Purpose. To interpret experimental current-voltage characteristics of tunnel structures on quantum metal dots.
Application area. Organizations performing research in the field of nanotechnology
Advantages. Fundamental research is carried out in line with the world’s promising research in nanophysics. The method for calculating miniature tunnel structures allows interpreting experimental current-voltage characteristics without resorting to the common, but not always able to reflect the full physical picture, approach using circuit fitting parameters. The proposed method for calculating optical characteristics is distinguished by a more complete consideration of the effects of size quantization. The proposed method for calculating the effect of deformation and dielectric coating of a metal surface on the energy characteristics of a metal is distinguished by a more complete consideration of the effects of size quantization.
Technical and economic effect. The work is of a fundamental and theoretical nature, the performance indicators are the introduction into the educational process of training specialists in the specialty 8.050801 “Micro- and Nanoelectronics”, publications in scientific journals and participation in conferences.

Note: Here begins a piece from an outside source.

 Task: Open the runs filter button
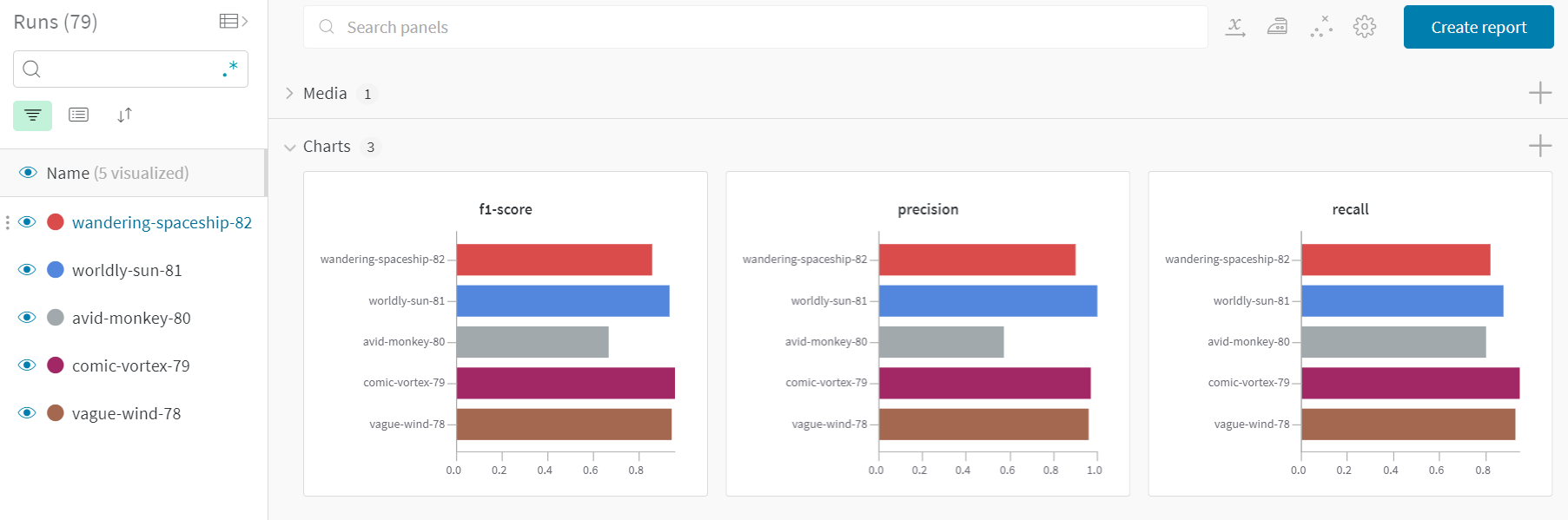32,115
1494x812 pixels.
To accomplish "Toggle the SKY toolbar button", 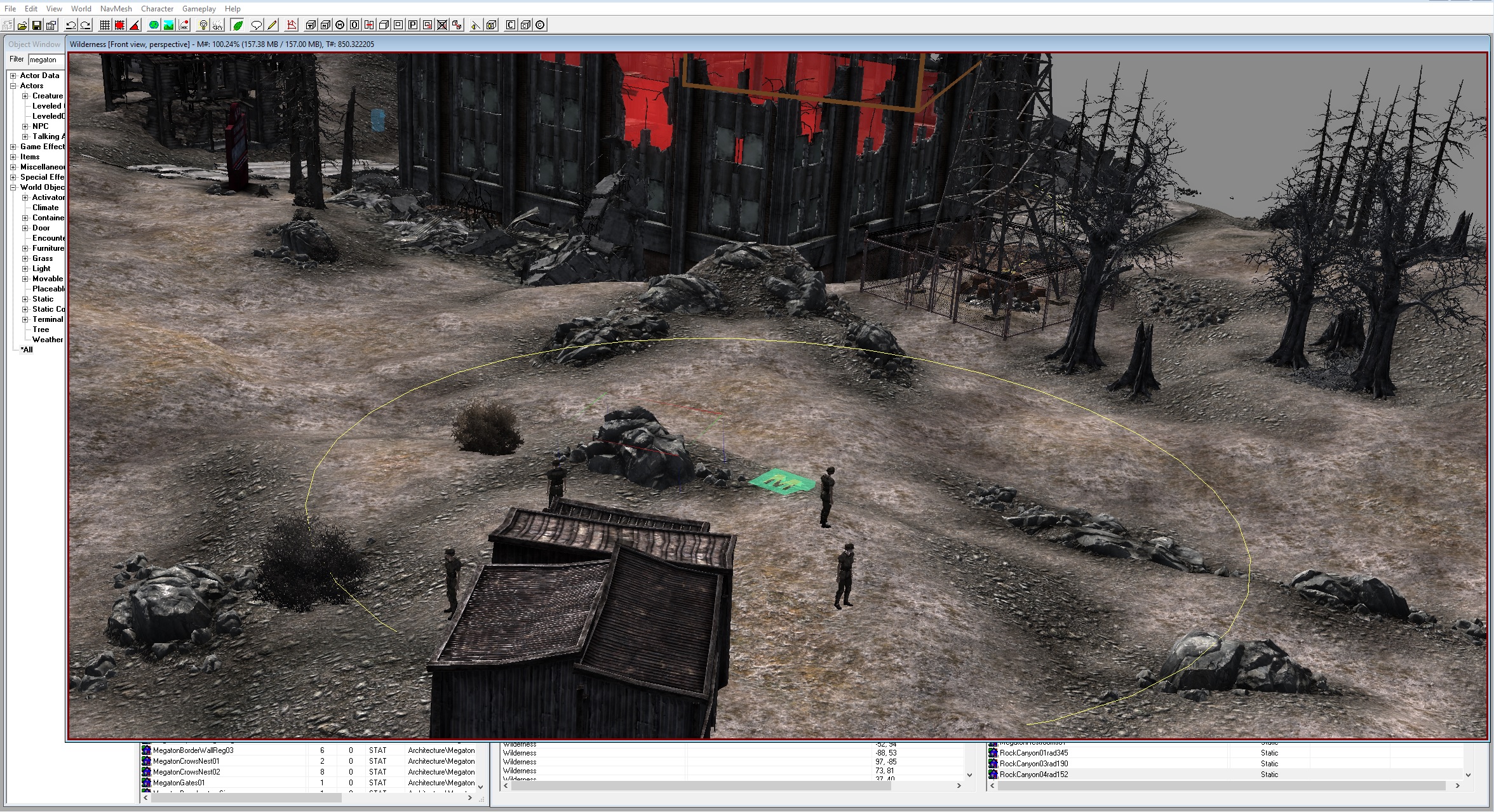I will pyautogui.click(x=218, y=25).
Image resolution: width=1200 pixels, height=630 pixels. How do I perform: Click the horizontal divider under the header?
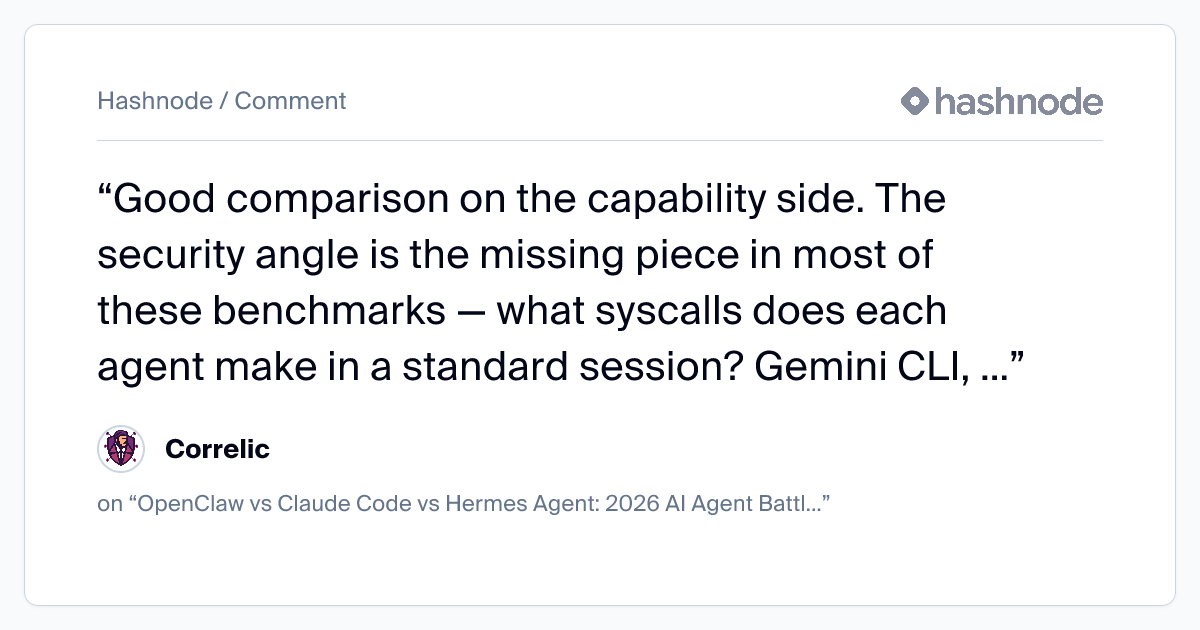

Description. An original method for calculating the current-voltage characteristics of tunnel structures on metal quantum dots has been developed. For the first time, calculations were performed using a realistic (non-equidistant) spectrum, due to which it was found that the size dependence of the current gap can be non-monotonic, associated with the magic of clusters. A theory of optical characteristics of subatomic metal films and wires has been developed. The calculations take into account special features associated with dimensional quantization and the non-monotonic dependence of the Fermi energy on thickness. Studies of the effect of deformation and dielectric coating of a metal surface on the energy characteristics of the metal have shown that the dielectric coating leads to a decrease in the yield and an increase in the surface energy.